PepsiCo potato chip brand Ruffles went from in 2013 spending nearly two-thirds of its advertising budget on television and 29 percent on digital, to spending nearly 100 percent of it on digital. (A small portion of Ruffle’s budget goes toward its in-store displays.)
The impetus for the decision, according to Dana Lawrence, senior director of marketing at Frito Lay, was a desire to experiment with making one of its brands entirely digital. It chose Ruffles after recognizing that its target demo, Millennial males, specifically those around age 25, consume more video on their smartphones than the general populace.
“We’re really trying to reach our target, 25-year-old millennial males, in a more relevant way,” Lawrence said.
This year, it has already created three video series for its #RoughLife campaign since the second quarter of this year; 15- and 30-second spots that ran during a livestream of the NFL Draft in April, animated videos created in conjunction with Cartoon Network’s Adult Swim division and videos created this fall with College Humor that star “Silicon Valley” and “Freaks and Geeks” star Martin Starr.
All of the paid distribution for the videos is done via social media, Facebook, Tumblr, Twitter and YouTube specifically.
Ruffles’s bravery has, at least in the short term, been rewarded; its U.S. sales in terms of dollars spent for the past 52 weeks was 8.19 percent higher than in the same period a year ago, according to market research firm IRI.
“Absolutely we were nervous,” Lawrence told Digiday. “Anytime you make a significant change, you’re always a little nervous about the impact.”
The irony is that Ruffles creates even more video now despite spending nothing on television. The brand conducted one TV production in 2013, according to spokesman Chris Kuechenmeister. And while the amount of video production is up, Ruffle’s overall ad budget decreased from the year before, a trend reflective of the high price TV advertising still commands.
The Ruffles experiment is an important one for a consumer-packaged goods company like PepsiCo, which owns dozens of similar brands under its Frito-Lay division. Like many CPG brands, its ad spending patterns don’t match consumer habits.
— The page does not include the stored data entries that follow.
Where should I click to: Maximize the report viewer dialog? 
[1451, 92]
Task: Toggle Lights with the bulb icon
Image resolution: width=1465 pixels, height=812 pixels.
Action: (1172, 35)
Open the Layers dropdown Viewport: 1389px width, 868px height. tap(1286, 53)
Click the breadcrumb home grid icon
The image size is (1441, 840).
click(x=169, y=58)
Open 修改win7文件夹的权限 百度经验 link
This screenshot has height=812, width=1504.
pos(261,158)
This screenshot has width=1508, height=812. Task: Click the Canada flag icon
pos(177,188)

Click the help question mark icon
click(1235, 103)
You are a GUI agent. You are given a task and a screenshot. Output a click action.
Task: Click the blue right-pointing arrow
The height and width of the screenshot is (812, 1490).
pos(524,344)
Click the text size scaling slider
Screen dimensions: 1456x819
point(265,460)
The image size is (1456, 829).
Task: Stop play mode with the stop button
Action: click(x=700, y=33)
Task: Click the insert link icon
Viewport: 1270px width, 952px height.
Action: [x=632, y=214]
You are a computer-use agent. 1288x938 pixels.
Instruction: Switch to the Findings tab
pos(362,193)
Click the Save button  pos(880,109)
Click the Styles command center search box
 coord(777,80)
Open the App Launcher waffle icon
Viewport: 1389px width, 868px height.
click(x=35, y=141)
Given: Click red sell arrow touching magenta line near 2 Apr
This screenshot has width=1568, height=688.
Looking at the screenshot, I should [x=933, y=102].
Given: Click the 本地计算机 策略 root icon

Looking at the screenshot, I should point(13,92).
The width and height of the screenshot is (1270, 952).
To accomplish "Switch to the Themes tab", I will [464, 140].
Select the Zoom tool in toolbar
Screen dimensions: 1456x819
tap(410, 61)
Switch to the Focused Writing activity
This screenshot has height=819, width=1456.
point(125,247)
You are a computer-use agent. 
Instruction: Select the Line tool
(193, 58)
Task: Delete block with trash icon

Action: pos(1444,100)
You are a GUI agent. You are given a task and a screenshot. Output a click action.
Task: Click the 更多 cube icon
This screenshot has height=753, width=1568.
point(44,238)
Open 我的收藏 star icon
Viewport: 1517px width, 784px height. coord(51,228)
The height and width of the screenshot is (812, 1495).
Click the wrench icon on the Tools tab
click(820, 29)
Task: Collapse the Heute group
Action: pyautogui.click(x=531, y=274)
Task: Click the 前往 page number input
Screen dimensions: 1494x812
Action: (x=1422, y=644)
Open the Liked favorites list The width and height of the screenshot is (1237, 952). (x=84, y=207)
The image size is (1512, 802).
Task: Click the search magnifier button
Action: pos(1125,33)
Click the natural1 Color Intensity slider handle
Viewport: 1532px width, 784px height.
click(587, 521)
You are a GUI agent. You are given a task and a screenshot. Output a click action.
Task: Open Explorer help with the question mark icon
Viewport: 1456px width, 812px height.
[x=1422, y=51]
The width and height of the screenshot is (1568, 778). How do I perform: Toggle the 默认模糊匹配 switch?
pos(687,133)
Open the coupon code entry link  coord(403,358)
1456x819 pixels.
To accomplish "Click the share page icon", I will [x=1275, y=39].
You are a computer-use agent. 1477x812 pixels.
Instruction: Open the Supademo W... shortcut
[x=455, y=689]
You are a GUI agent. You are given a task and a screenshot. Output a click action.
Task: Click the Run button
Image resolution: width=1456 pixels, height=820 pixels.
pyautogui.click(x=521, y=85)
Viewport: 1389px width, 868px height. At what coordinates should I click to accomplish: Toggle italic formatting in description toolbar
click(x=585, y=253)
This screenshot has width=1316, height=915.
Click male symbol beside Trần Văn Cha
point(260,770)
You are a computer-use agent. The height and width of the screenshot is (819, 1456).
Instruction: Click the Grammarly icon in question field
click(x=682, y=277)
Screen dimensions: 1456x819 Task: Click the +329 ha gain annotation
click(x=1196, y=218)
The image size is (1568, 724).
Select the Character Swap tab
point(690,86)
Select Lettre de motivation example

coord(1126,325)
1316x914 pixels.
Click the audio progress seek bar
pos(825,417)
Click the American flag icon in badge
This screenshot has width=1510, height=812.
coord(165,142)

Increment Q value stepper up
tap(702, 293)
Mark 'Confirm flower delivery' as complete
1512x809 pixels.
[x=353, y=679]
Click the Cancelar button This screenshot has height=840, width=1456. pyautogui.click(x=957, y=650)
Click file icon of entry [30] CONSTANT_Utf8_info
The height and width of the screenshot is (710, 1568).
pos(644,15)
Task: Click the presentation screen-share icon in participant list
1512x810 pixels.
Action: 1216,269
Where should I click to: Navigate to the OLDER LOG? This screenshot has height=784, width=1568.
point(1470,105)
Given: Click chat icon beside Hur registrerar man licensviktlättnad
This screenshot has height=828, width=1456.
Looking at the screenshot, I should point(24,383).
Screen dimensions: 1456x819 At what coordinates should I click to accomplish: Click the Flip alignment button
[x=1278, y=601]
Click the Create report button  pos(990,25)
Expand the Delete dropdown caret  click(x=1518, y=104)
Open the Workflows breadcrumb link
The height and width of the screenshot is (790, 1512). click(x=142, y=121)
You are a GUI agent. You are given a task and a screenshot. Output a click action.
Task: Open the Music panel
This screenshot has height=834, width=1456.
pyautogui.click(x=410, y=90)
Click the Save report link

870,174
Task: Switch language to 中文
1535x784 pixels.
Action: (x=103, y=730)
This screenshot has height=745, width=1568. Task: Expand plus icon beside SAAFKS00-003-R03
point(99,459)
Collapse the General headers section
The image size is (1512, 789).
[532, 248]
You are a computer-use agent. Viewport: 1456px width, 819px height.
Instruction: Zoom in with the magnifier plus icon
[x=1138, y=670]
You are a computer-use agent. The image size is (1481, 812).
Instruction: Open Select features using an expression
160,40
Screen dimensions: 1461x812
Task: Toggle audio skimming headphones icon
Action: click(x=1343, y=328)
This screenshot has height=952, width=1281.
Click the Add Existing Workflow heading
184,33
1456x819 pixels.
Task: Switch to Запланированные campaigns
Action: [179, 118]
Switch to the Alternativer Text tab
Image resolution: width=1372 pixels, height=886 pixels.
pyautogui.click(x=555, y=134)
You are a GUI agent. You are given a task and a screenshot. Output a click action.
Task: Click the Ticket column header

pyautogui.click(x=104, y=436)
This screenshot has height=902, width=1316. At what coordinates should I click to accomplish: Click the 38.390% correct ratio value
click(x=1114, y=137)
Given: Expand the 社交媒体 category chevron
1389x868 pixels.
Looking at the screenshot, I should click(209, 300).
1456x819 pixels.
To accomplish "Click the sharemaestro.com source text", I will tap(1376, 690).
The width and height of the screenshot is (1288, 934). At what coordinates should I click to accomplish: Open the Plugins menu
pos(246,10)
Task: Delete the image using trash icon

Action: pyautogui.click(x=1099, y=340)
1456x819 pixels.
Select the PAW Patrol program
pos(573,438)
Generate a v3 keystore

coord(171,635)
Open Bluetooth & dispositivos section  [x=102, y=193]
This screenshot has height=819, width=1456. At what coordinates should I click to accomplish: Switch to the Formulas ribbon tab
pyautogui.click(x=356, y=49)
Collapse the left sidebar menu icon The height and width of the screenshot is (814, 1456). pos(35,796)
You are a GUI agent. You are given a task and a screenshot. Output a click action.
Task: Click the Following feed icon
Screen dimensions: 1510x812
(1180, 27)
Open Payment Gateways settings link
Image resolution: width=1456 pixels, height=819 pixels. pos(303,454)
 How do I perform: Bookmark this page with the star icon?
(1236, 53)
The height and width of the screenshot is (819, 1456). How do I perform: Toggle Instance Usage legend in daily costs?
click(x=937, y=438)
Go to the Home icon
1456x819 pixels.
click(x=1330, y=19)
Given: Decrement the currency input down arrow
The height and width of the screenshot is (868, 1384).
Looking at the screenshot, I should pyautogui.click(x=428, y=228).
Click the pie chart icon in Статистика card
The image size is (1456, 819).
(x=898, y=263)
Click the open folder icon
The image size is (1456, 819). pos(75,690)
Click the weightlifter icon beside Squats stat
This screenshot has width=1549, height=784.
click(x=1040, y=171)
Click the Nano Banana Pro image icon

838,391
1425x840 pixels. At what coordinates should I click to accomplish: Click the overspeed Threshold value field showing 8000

For all advertisers, TV accounted for 38 percent of time spent consuming media in the U.S. in 2013, but for 45 percent of advertising spend, according to the Interactive Advertising Bureau. Mobile, where Ruffles is planning to have most of its videos viewed, made up just 4 percent of ad spend that year despite constituting 20 percent of time spent, also per the IAB.
“Online video is usually better because you can verify people actually saw it,” said Ian Schafer, CEO of Deep Focus, the creative lead for Ruffles . “Ultimately, I could see a day where you could charge more for online video than for TV, and I don’t think that day is too far in the future.”
This digital divide has been a pain point for social-focused digital agencies such as Deep Focus and Vaynermedia. Vaynermedia CEO Gary Vaynerchuck has routinely complained that marketers hold digital advertising to an unfairly high level of scrutiny, especially when measuring the effectiveness of a TV campaign is inherently inexact.
This skepticism has impeded brands from moving their budgets to digital and, instead, has kept their money tied to TV. But Vaynerchuk successfully convinced Kraft brand Nilla Wafers to move its entire ad budget to digital, social specifically, last year, and it worked.
Successes like Nilla Wafers and Ruffles could be the case studies that finally convince more mainstream marketers that digital is a more efficient way to spend on media.